Italy faced unprecedented political uncertainty on Friday as a severe government crisis put Mario Draghi's future as prime minister on tenterhooks, raising the spectre of snap elections while unnerving the debt markets.

The premier of Europe's third-largest economy will have until Wednesday to shore up political support in a bid to save his coalition government, which is battling numerous challenges from soaring inflation to the war in Ukraine.

Italy's technocrat leader, the former head of the European Central Bank, has significantly raised the profile of his country on the world stage and within Europe.

But he has presided over an unruly coalition of Italy's top political parties, save for the far-right Brothers of Italy, that has become increasingly fractious in advance of a general election planned for early next year.

The crisis comes at a crunch time for the highly indebted eurozone member, which risks losing billions in European Union post-Covid recovery funds if the rollout of key structural reforms is delayed.

- _Task brief_
Condense the paragraph of the article on Italy's government crisis that begins "The premier of Europe's third-largest economy" into one shorter sentence, retaining its main facts. Rely only on the article about Italy's government crisis.

- _Entries shown_
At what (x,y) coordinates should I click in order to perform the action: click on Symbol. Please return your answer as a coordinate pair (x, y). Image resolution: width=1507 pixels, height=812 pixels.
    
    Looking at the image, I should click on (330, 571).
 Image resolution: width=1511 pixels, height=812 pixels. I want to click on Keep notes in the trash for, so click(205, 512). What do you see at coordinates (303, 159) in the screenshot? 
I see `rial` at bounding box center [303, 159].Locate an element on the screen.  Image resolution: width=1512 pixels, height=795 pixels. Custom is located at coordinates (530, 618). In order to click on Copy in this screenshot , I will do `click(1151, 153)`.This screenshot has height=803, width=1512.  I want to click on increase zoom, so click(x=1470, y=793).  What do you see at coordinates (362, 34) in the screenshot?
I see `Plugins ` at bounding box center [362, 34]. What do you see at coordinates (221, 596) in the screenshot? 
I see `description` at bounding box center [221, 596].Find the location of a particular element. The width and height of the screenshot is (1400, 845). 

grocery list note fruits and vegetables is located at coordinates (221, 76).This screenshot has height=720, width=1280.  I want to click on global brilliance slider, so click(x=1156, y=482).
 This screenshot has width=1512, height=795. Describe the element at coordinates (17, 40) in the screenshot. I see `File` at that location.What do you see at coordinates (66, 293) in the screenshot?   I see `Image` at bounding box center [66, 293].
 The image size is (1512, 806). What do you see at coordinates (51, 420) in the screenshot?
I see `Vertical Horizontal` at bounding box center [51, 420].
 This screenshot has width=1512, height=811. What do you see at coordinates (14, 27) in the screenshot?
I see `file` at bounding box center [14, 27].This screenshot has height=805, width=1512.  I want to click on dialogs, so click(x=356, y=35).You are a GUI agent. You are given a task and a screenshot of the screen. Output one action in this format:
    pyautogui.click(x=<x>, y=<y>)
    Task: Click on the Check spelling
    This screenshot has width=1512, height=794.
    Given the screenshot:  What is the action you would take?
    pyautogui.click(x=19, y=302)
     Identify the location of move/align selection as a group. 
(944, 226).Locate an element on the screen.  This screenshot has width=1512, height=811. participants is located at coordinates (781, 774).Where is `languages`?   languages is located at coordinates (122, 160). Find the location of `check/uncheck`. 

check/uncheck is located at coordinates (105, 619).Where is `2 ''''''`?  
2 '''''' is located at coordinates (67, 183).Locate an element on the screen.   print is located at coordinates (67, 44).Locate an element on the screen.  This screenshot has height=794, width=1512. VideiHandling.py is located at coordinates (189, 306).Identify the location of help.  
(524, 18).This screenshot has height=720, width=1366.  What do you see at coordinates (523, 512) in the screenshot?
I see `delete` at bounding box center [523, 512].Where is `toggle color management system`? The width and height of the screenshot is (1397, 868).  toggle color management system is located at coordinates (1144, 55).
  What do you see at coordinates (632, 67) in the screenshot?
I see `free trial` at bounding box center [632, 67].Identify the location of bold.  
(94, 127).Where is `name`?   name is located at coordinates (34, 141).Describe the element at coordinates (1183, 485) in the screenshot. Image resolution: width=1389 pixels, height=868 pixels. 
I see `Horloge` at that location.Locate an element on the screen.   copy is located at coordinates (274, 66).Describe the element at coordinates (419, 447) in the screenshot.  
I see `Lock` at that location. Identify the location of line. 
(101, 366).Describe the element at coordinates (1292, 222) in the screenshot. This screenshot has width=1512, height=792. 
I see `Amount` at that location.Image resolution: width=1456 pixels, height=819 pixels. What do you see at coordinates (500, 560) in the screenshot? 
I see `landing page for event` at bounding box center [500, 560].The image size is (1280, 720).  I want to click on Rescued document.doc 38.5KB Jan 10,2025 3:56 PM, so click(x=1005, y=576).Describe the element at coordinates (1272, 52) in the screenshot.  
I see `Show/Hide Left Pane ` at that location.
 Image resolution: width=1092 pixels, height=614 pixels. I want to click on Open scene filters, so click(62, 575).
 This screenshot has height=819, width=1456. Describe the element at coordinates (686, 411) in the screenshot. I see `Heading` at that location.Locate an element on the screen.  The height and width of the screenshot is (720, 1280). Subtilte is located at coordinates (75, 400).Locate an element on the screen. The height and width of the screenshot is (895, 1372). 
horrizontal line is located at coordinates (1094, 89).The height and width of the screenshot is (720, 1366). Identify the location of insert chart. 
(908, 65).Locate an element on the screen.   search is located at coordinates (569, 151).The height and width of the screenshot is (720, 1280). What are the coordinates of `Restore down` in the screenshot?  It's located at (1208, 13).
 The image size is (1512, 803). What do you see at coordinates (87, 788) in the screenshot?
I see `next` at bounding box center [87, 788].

- _Solution for this exercise_
Italy's premier has until Wednesday to secure political support and save his coalition government, which faces challenges ranging from soaring inflation to the war in Ukraine.